• To-do list
1 > Answer these questions about the data availability passage:
(a) Which two DAS-based solutions does it name?
(b) What becomes the bottleneck when rollups post data to L1?
(c) What does the isAvailable function take, and what does it return?
2 > In the data availability passage, write out the stretch from "What is the" through "true or false.".

Thanks to François Thiré for feedback on early versions of this work.

Introduction

Data availability sampling is crucial for scaling Ethereum. However, compared to its importance, it receives little research and attention. I believe this is due to a gap in understanding its inner workings and challenges. This post aims to bridge this gap by explaining, in layman's terms:

• What the data availability problem is.

• Various solutions to the problem.

• Why data availability sampling (DAS) is needed.

• Various DAS-based solutions (Celestia, Danksharding).

What is the Data Availability Problem?

Rollups scale blockchains by posting data on-chain to the L1 while offloading execution off-chain to L2s. However, because data still needs to be posted to L1, the amount of data that can be posted to L1 becomes the bottleneck. This necessitates the scaling of L1 data throughput, and in doing so, we encounter the data availability problem.

The setup of the data availability problem is illustrated below:

1. Publisher publishes some data that corresponds to some commitment (Merkle root, KZG commitment, etc) C.

2. The commitment C is distributed among the validators in the network.

3. Validators check if the published data is available by running an isAvailable function. isAvailable is a function that takes the commitment C and returns true or false.

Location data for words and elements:
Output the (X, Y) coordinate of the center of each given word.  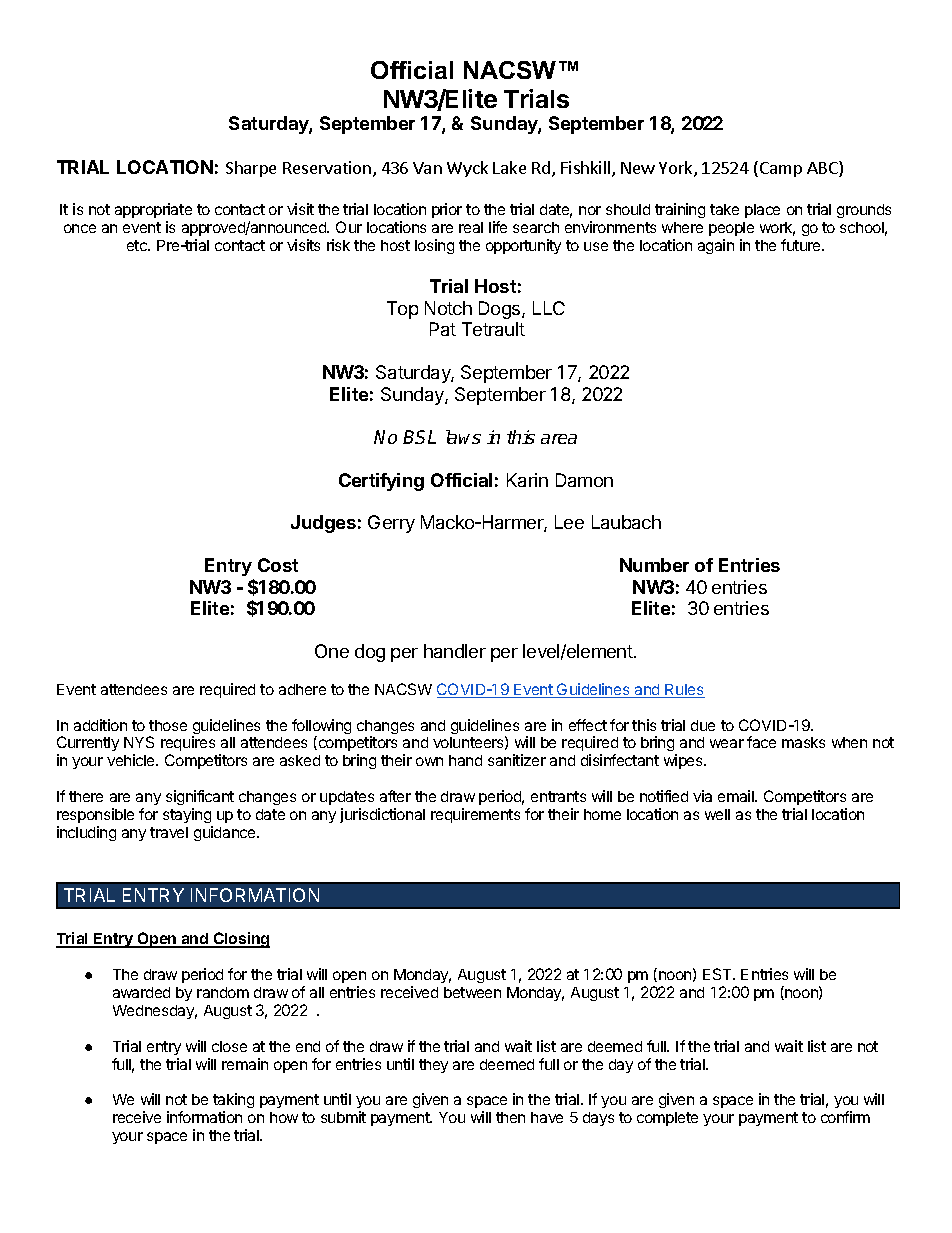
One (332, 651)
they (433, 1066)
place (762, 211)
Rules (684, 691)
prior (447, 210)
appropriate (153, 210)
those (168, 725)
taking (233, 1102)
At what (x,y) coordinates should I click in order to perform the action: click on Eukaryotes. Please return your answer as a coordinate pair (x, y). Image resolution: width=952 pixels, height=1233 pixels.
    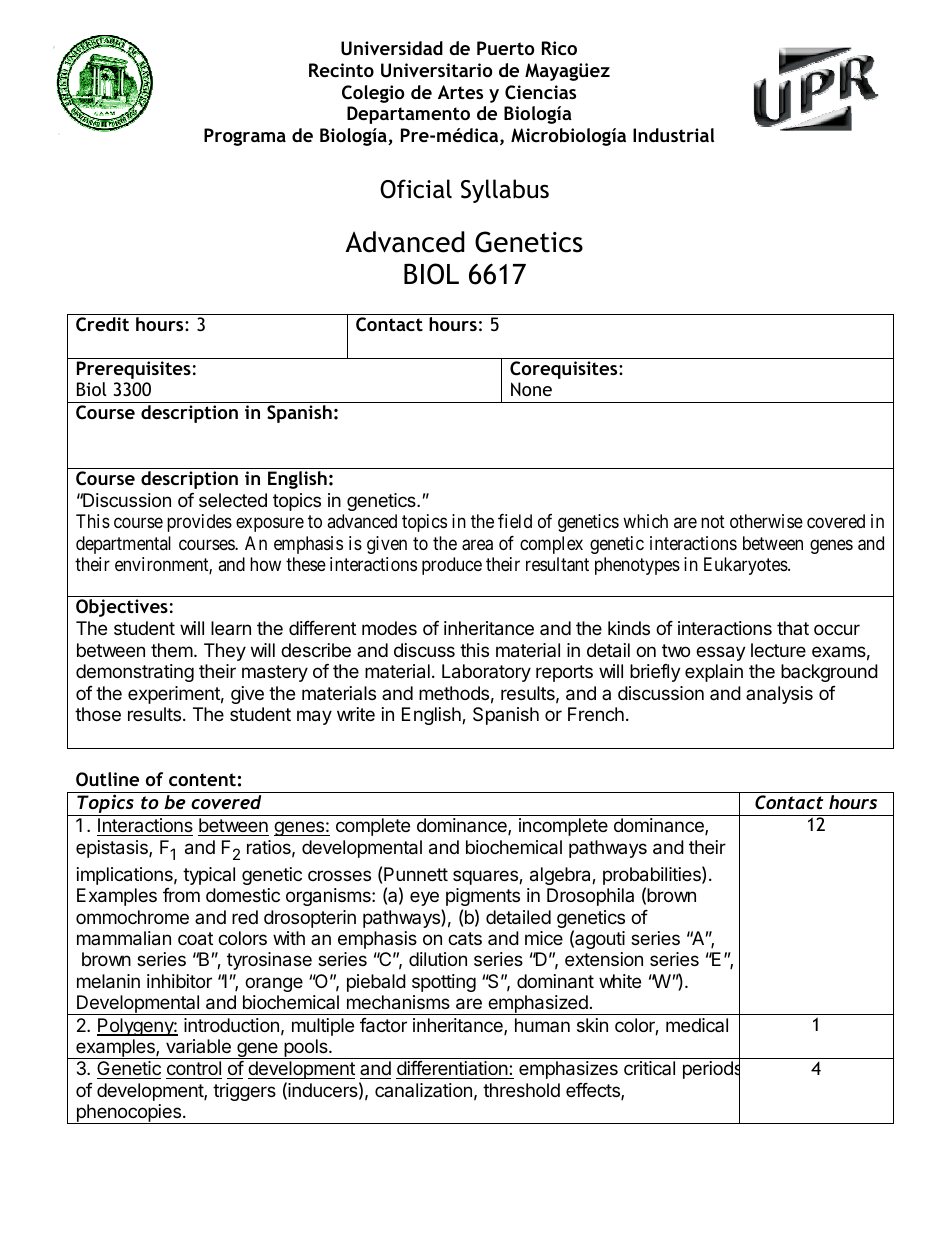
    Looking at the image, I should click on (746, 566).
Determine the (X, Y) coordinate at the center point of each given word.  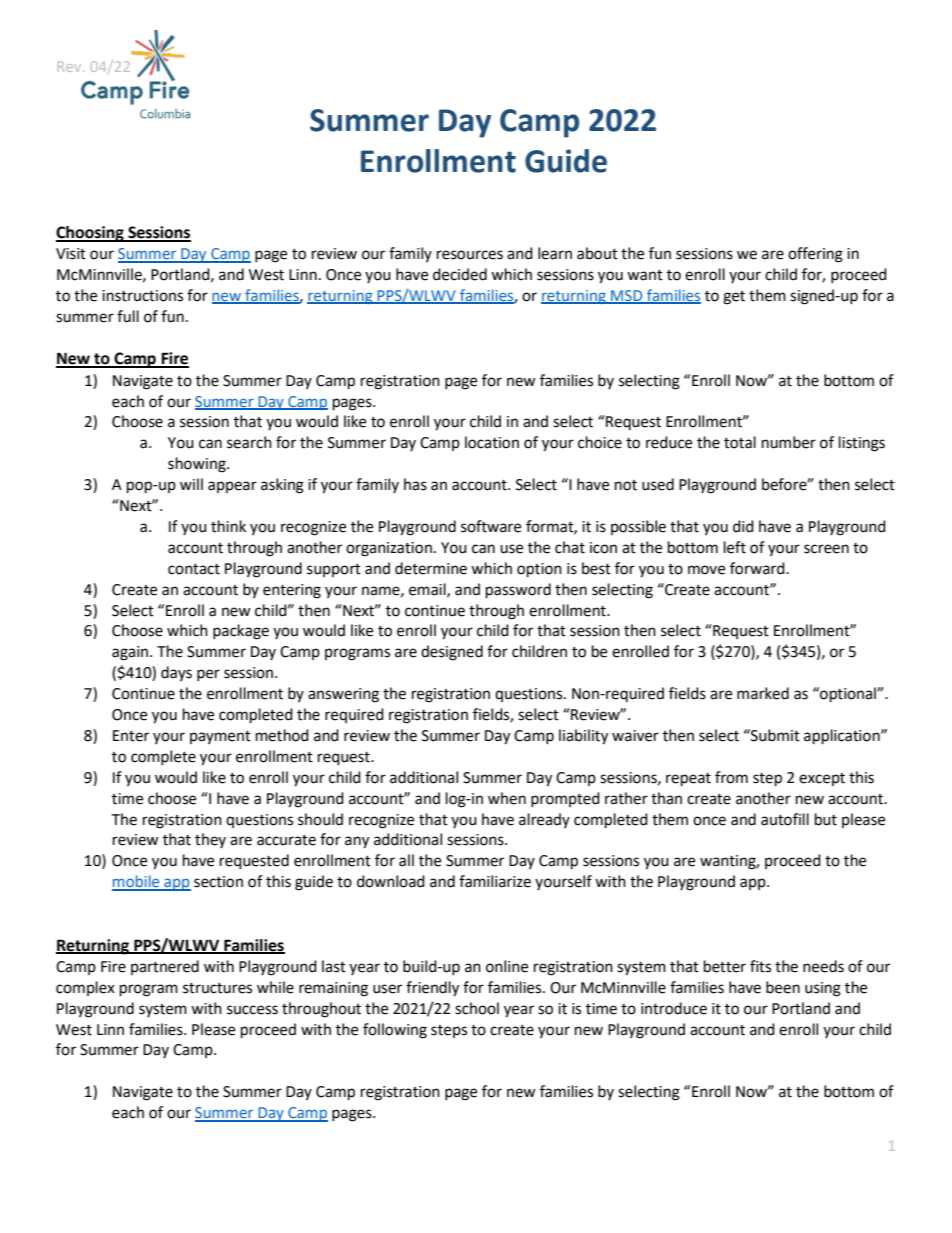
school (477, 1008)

• Responses
1 >
(a) Celestia and Danksharding.
(b) The amount of data that can be posted to L1.
(c) It takes the commitment C and returns true or false.

2 >
What is the Data Availability Problem?

Rollups scale blockchains by posting data on-chain to the L1 while offloading execution off-chain to L2s. However, because data still needs to be posted to L1, the amount of data that can be posted to L1 becomes the bottleneck. This necessitates the scaling of L1 data throughput, and in doing so, we encounter the data availability problem.

The setup of the data availability problem is illustrated below:

1. Publisher publishes some data that corresponds to some commitment (Merkle root, KZG commitment, etc) C.

2. The commitment C is distributed among the validators in the network.

3. Validators check if the published data is available by running an isAvailable function. isAvailable is a function that takes the commitment C and returns true or false.